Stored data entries
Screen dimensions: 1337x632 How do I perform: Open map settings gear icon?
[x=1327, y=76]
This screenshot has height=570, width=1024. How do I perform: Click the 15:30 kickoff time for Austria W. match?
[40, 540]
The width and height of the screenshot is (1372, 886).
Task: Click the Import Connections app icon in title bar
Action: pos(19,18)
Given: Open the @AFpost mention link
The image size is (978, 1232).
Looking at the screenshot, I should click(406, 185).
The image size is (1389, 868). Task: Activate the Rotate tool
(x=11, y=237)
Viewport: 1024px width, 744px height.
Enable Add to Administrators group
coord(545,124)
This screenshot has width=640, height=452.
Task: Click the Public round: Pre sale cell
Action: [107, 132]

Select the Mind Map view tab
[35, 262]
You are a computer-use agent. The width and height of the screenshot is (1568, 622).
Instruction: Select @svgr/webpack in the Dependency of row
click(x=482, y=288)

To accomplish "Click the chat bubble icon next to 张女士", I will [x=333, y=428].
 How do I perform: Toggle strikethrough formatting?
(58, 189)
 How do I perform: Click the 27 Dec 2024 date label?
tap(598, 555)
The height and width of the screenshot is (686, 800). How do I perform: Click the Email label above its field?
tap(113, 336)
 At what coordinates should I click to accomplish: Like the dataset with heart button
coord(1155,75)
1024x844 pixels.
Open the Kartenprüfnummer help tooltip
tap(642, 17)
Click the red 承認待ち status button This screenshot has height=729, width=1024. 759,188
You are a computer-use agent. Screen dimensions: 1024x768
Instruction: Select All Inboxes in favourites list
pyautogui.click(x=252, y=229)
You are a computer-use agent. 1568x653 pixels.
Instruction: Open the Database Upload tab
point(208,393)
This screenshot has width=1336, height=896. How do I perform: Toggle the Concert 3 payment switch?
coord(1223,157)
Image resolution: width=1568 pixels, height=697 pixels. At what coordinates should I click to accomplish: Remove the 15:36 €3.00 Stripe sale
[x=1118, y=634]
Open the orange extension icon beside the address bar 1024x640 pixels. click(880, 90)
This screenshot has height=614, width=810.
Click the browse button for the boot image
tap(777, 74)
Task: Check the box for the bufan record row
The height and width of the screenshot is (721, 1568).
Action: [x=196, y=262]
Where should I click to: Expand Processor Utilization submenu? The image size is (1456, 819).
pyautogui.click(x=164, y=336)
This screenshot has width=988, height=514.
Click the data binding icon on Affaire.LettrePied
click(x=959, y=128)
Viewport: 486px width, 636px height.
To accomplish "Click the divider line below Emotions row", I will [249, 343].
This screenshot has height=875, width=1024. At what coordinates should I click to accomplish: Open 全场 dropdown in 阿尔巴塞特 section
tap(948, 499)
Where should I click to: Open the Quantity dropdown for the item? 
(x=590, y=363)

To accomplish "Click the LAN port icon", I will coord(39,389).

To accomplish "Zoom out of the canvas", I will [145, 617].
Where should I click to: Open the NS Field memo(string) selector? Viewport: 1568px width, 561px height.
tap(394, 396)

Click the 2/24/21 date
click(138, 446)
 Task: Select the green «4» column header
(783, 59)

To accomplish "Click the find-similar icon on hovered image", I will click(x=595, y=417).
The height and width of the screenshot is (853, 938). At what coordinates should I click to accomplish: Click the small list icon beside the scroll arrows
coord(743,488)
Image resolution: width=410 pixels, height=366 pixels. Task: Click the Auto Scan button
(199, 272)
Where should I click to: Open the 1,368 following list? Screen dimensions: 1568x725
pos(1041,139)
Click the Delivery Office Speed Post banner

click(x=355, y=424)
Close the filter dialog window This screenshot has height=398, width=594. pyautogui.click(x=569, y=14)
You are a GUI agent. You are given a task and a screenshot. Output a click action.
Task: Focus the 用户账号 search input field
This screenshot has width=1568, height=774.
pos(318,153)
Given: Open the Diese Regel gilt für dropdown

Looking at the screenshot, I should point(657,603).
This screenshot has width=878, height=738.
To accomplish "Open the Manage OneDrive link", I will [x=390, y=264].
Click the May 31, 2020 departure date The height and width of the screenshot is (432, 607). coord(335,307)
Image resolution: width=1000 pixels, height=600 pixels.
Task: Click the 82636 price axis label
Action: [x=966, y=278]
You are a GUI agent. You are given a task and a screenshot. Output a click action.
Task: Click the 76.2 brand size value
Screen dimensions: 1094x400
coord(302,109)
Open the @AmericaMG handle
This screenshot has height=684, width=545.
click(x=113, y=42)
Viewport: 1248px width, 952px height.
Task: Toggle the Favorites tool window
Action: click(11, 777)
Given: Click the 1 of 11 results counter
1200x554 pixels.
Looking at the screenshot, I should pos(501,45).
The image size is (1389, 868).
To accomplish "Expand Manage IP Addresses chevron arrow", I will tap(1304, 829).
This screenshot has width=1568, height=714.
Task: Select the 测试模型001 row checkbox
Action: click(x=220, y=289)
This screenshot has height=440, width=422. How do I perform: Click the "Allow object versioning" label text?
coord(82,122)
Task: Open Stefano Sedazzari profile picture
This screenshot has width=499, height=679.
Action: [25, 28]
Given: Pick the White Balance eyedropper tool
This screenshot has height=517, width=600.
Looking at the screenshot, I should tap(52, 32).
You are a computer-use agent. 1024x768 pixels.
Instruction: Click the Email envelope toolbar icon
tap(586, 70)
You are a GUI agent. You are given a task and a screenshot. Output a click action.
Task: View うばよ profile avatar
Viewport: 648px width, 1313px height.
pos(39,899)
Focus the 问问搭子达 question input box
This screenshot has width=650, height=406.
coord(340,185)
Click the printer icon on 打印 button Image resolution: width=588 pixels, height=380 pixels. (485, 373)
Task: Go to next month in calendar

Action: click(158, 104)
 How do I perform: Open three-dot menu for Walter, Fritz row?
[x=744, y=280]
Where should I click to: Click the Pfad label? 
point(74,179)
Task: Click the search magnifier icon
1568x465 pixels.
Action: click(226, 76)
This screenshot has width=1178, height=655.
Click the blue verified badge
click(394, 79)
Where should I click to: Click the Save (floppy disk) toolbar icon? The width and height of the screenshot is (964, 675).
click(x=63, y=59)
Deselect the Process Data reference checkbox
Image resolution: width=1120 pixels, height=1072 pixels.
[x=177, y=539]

▶ [Problem to work on] Among the lines above, return those that hold the word "profile".

▶ [Output of the task]
Task: Open Stefano Sedazzari profile picture
Task: View うばよ profile avatar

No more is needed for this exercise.